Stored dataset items
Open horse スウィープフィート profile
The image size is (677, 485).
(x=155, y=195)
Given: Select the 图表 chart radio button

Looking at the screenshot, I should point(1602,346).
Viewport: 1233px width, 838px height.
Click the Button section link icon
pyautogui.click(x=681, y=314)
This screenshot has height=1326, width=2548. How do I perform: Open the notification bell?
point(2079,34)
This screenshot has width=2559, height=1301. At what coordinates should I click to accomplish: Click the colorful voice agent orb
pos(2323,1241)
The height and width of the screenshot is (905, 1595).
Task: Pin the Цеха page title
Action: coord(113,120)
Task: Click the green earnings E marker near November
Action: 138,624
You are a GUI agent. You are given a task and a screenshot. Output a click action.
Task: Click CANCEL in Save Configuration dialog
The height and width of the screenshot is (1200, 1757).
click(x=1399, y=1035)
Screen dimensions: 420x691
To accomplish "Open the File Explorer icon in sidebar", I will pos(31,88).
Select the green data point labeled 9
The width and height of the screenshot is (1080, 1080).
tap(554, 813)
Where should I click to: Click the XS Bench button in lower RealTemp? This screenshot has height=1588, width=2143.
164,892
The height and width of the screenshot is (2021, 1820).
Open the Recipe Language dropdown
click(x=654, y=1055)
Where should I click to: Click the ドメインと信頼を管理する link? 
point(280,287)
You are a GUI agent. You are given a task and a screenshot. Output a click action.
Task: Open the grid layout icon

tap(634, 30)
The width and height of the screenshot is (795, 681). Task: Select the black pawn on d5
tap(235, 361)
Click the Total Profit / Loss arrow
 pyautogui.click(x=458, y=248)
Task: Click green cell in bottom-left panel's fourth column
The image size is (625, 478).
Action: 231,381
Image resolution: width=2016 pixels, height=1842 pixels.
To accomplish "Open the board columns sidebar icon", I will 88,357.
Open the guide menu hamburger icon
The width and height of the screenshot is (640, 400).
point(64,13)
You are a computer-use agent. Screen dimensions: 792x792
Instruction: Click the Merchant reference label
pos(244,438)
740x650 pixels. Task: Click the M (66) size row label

- [Stated task] Put these lines into a JSON list of strings, one string per line, skipping blank lines.

- [Written reply]
[
  "Open horse スウィープフィート profile",
  "The image size is (677, 485).",
  "(x=155, y=195)",
  "Given: Select the 图表 chart radio button",
  "Looking at the screenshot, I should point(1602,346).",
  "Viewport: 1233px width, 838px height.",
  "Click the Button section link icon",
  "pyautogui.click(x=681, y=314)",
  "This screenshot has height=1326, width=2548. How do I perform: Open the notification bell?",
  "point(2079,34)",
  "This screenshot has width=2559, height=1301. At what coordinates should I click to accomplish: Click the colorful voice agent orb",
  "pos(2323,1241)",
  "The height and width of the screenshot is (905, 1595).",
  "Task: Pin the Цеха page title",
  "Action: coord(113,120)",
  "Task: Click the green earnings E marker near November",
  "Action: 138,624",
  "You are a GUI agent. You are given a task and a screenshot. Output a click action.",
  "Task: Click CANCEL in Save Configuration dialog",
  "The height and width of the screenshot is (1200, 1757).",
  "click(x=1399, y=1035)",
  "Screen dimensions: 420x691",
  "To accomplish \"Open the File Explorer icon in sidebar\", I will pos(31,88).",
  "Select the green data point labeled 9",
  "The width and height of the screenshot is (1080, 1080).",
  "tap(554, 813)",
  "Where should I click to: Click the XS Bench button in lower RealTemp? This screenshot has height=1588, width=2143.",
  "164,892",
  "The height and width of the screenshot is (2021, 1820).",
  "Open the Recipe Language dropdown",
  "click(x=654, y=1055)",
  "Where should I click to: Click the ドメインと信頼を管理する link? ",
  "point(280,287)",
  "You are a GUI agent. You are given a task and a screenshot. Output a click action.",
  "Task: Open the grid layout icon",
  "tap(634, 30)",
  "The width and height of the screenshot is (795, 681). Task: Select the black pawn on d5",
  "tap(235, 361)",
  "Click the Total Profit / Loss arrow",
  " pyautogui.click(x=458, y=248)",
  "Task: Click green cell in bottom-left panel's fourth column",
  "The image size is (625, 478).",
  "Action: 231,381",
  "Image resolution: width=2016 pixels, height=1842 pixels.",
  "To accomplish \"Open the board columns sidebar icon\", I will 88,357.",
  "Open the guide menu hamburger icon",
  "The width and height of the screenshot is (640, 400).",
  "point(64,13)",
  "You are a computer-use agent. Screen dimensions: 792x792",
  "Instruction: Click the Merchant reference label",
  "pos(244,438)",
  "740x650 pixels. Task: Click the M (66) size row label"
]